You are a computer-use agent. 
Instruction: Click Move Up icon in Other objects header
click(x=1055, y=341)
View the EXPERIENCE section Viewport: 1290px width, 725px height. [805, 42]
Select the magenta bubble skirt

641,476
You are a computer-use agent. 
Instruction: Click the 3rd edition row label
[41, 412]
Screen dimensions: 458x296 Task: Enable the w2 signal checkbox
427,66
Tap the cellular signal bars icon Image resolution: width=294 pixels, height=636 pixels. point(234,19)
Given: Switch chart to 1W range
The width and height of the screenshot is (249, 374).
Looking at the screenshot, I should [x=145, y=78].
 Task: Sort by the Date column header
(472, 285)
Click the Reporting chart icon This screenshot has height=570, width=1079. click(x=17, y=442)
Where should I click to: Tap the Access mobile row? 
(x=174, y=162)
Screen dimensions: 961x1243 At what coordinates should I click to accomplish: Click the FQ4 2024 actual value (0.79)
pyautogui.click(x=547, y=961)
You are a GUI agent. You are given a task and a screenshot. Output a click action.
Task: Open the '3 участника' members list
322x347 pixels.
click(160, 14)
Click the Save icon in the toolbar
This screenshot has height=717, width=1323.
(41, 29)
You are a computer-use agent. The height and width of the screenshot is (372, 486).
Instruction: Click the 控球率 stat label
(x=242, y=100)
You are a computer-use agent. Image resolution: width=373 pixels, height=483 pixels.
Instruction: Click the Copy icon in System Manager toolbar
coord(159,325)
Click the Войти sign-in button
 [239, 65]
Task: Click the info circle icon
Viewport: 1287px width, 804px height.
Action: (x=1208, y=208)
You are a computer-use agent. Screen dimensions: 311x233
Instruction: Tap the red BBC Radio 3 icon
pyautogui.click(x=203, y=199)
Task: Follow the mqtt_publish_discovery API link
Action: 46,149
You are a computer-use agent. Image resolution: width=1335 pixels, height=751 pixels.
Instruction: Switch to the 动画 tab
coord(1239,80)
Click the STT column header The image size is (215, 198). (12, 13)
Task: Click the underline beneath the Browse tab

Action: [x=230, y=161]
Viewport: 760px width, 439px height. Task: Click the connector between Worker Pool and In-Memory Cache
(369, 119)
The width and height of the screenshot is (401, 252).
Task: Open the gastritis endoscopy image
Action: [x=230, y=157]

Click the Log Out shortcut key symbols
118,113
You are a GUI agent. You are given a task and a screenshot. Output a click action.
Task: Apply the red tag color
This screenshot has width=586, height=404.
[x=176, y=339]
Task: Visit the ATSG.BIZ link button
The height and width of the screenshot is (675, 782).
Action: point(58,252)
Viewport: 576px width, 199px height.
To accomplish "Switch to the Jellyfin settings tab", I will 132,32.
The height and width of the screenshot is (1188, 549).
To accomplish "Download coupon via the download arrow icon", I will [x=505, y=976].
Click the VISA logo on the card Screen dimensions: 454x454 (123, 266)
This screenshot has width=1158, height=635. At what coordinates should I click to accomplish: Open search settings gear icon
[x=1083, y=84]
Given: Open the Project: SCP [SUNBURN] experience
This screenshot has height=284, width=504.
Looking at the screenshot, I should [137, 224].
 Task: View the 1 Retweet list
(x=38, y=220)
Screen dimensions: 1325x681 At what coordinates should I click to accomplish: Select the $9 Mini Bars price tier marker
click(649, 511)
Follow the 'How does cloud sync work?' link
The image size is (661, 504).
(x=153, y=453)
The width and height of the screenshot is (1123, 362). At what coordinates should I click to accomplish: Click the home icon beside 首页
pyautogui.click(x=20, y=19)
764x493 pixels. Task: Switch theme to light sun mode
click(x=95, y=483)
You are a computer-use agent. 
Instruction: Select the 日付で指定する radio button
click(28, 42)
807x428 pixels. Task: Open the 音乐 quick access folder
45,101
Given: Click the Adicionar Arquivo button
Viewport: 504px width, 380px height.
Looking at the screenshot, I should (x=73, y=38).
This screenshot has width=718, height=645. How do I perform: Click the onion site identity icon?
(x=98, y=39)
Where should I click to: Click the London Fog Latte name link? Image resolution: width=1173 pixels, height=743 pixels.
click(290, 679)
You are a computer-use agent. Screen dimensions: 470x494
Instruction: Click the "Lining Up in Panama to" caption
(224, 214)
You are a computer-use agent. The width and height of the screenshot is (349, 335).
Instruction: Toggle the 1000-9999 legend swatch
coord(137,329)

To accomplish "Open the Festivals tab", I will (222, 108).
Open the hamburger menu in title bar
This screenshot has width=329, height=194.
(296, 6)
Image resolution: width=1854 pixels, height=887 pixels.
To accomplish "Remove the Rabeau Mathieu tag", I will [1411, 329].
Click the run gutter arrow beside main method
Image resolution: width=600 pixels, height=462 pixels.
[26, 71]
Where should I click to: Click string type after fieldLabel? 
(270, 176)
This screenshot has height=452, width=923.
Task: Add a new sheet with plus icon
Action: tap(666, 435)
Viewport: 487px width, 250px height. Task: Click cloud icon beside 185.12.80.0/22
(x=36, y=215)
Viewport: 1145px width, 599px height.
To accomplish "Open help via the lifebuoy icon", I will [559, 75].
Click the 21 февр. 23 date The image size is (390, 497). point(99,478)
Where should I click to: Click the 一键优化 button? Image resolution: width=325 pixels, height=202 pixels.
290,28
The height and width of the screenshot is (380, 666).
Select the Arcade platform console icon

--------------------

ABOUT THIS TASK. Each line in the listing above from the one containing "Click the STT" through the one containing "Task: Visit the ATSG.BIZ link button" should be repeated exactly, and no other line.

EXERCISE SOLUTION.
Click the STT column header The image size is (215, 198). (12, 13)
Task: Click the underline beneath the Browse tab

Action: [x=230, y=161]
Viewport: 760px width, 439px height. Task: Click the connector between Worker Pool and In-Memory Cache
(369, 119)
The width and height of the screenshot is (401, 252).
Task: Open the gastritis endoscopy image
Action: [x=230, y=157]

Click the Log Out shortcut key symbols
118,113
You are a GUI agent. You are given a task and a screenshot. Output a click action.
Task: Apply the red tag color
This screenshot has width=586, height=404.
[x=176, y=339]
Task: Visit the ATSG.BIZ link button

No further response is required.